Londres sort ses cartes avant le début de la partie

Face au danger, il y a trois attitudes possibles: fuir, attaquer ou temporiser. En refusant de briguer le poste de Premier ministre, le chef de la campagne pro-Brexit Boris Johnson a choisi la fuite – la victoire est trop lourde pour ses épaules. Nigel Farage, aussi, se débine: il quitte la tête du parti Ukip – son parti –, pour "récupérer sa vie" de simple député européen, grassement payé pour cracher sur la bannière étoilée.

Le personnel politique encore debout s’égare dans un football panique avant même d’avoir commencé la partie.

Theresa May, qui se voit déjà emménager au 10 Downing Street, a choisi l’attaque. Londres n’a pas l’intention d’activer le processus de sortie de l’Union pour l’instant, mais la nouvelle Dame de Fer pose déjà les termes de la négociation sur le point très sensible de la libre circulation des personnes. Les "migrants" européens qui vivent au Royaume-Uni serviront de monnaie d’échange pour garantir la position des citoyens britanniques expatriés sur le continent. En liant le sort de milliers d’Européens à l’issue lointaine des négociations, elle les ancre dans l’incertitude et renonce à clouer le bec aux xénophobes qui crient "go home" aux continentaux. L’Union appréciera. Le ministre des Finances britannique a lui aussi choisi l’attaque. Georges Osborne annonce une baisse de l’impôt des sociétés à 15% pour faire du Royaume-Uni "une économie super-compétitive".

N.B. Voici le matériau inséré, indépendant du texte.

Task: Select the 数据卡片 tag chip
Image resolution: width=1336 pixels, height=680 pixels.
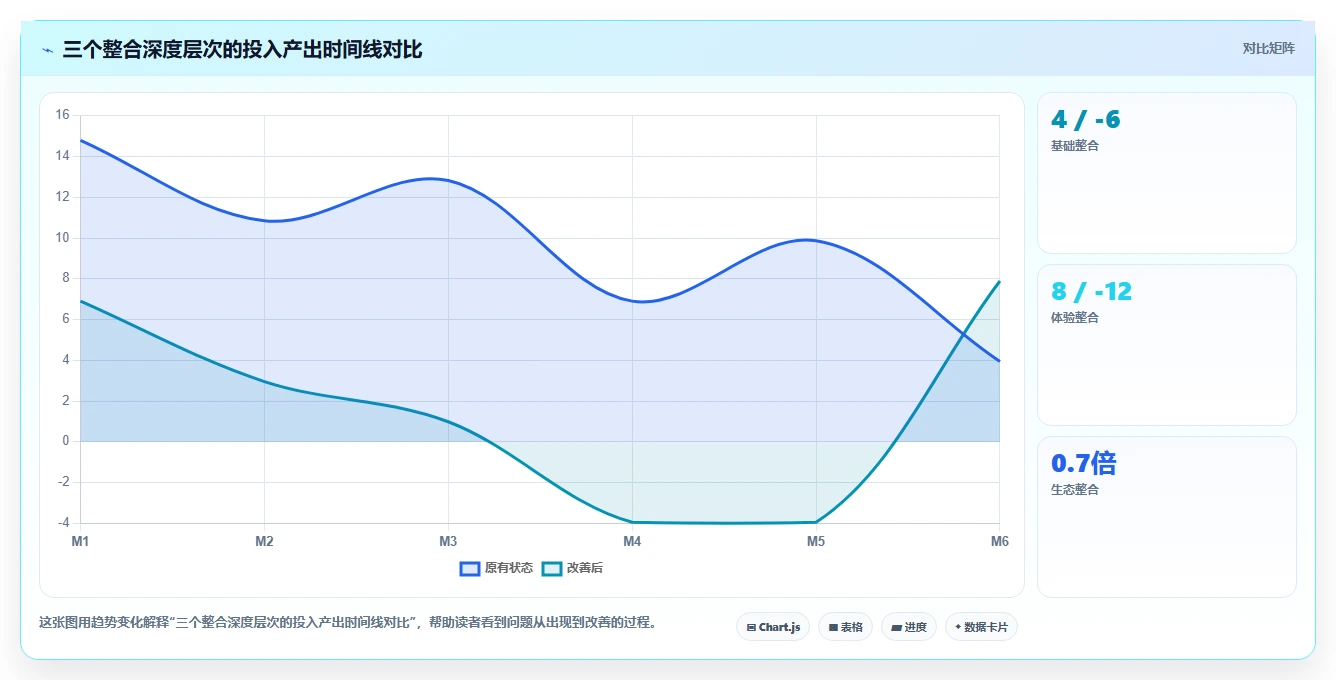Action: click(981, 627)
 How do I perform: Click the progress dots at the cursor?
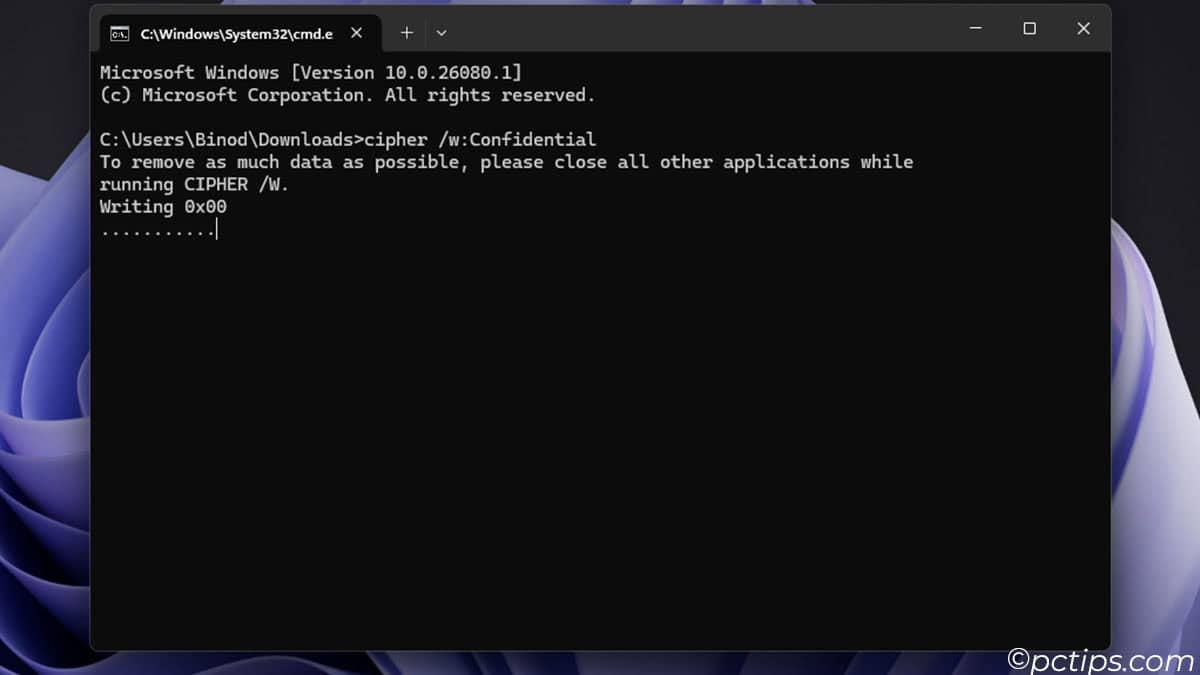click(157, 231)
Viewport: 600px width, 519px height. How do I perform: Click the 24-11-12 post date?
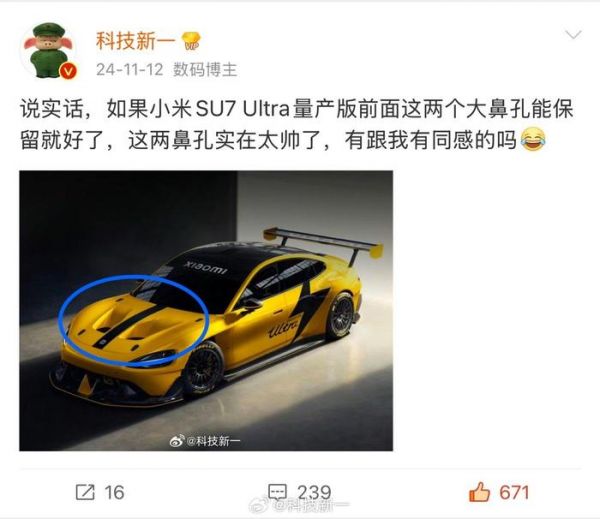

Cette tentative d’éviter une fuite des investissements peut se comprendre. Mais ce faisant, le "chancelier" dégaine la carte sensible de la concurrence fiscale, ici encore avant même d’avoir ouvert les négociations. Jusqu’où Londres est-elle prête à aller dans le dumping fiscal pour ne pas sombrer? En mettant la question sur le tapis, Londres risque de crisper d’emblée ses partenaires. Contre-productif. Dix jours après le référendum, les ténors du Brexit ont lâchement fui. Dix jours après le référendum, le personnel politique encore debout s’égare dans un football panique avant l’entame de la partie… Dix jours après le référendum, il est déjà temps pour les Britanniques de se pencher sur les multiples façons de revenir sur leur mauvaise décision. Vote du Parlement, nouvelles élections, nouveau référendum? It’s not too late.